Within the guarantee however, there was a provision entitled “Exclusions from/Limitations to liability - Major Defects” stating that “neither HomeBond nor its servants or agents shall have any liability whatsoever (and irrespective if how it arises) to a purchaser in relation to any claim for damages, expenses or other compensation relating to any act or omission concerning the dwelling. In particular, HomeBond shall have no liability in relation to any negligence or default in inspecting (or failing to inspect a dwelling)”.

Therefore, in its express terms the guarantee was limited to the provision of a warranty in respect of structural defects and expressly excluded any claim for damages arising, inter alia, from the issuing of the Final Notice or in respect of any negligence in inspecting or failing to inspect a dwelling the subject matter of the warranty.

The proceedings were founded in a claim that HomeBond negligently issued a certificate of completion, or negligently carried out an inspection of the premises, and in particular of the foundations and the roof construction, and that in the circumstances the Final Notice was wrongfully and negligently issued.

Justice Baker was satisfied that the relationship between the parties was one governed wholly by the HomeBond document in the absence of any plea or any fact which might ground an alternative source of those obligations. Accordingly, Justice Baker held that the proceedings must be considered within the legal relations established by the agreement, and not otherwise.

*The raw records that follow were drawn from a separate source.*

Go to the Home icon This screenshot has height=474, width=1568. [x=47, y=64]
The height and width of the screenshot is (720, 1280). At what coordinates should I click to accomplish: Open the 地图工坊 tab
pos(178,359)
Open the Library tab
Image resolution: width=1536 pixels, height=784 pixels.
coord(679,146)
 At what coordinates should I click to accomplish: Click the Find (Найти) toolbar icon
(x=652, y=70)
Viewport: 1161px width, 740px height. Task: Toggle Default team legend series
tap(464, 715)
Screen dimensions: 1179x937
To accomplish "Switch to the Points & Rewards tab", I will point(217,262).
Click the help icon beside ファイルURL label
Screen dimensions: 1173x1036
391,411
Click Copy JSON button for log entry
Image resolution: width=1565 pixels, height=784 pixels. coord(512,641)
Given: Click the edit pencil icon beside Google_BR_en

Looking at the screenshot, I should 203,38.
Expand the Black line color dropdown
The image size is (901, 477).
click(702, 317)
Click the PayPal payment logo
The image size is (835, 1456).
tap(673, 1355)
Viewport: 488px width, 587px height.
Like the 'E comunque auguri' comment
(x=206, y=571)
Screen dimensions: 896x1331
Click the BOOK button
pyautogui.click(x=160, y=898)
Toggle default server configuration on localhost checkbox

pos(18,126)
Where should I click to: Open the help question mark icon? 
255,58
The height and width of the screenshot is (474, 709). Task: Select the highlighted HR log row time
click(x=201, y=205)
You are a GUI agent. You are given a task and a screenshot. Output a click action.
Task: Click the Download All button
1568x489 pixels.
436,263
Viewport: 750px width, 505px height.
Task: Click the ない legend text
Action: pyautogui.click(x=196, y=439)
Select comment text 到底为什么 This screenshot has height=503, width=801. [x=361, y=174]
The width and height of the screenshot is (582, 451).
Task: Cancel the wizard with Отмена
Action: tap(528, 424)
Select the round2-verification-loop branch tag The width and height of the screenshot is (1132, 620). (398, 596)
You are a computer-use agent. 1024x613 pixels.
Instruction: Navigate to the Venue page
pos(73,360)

Furthermore, the Wilkinson family pleaded their action on the HomeBond guarantee or warranty, but on a true construction of the documents they excluded the claim, and the documentary evidence could not possibly sustain the claim.

In those circumstances, Justice Baker stated that the HomeBond agreement did not sustain these proceedings, and indeed expressly excluded it.


Justice Baker stated that the claim was one founded in a contract of warranty contained in a written document; that contract expressly excluded liability for the claim as pleaded; and no special relationship claimed to have come into existence either as a result of a representation or the assumption of additional liabilities by HomeBond

In exercising the inherent jurisdiction of the court, Justice Baker decided to strike out the claim of the Wilkinson family against HomeBond on the grounds that the claim was bound to fail.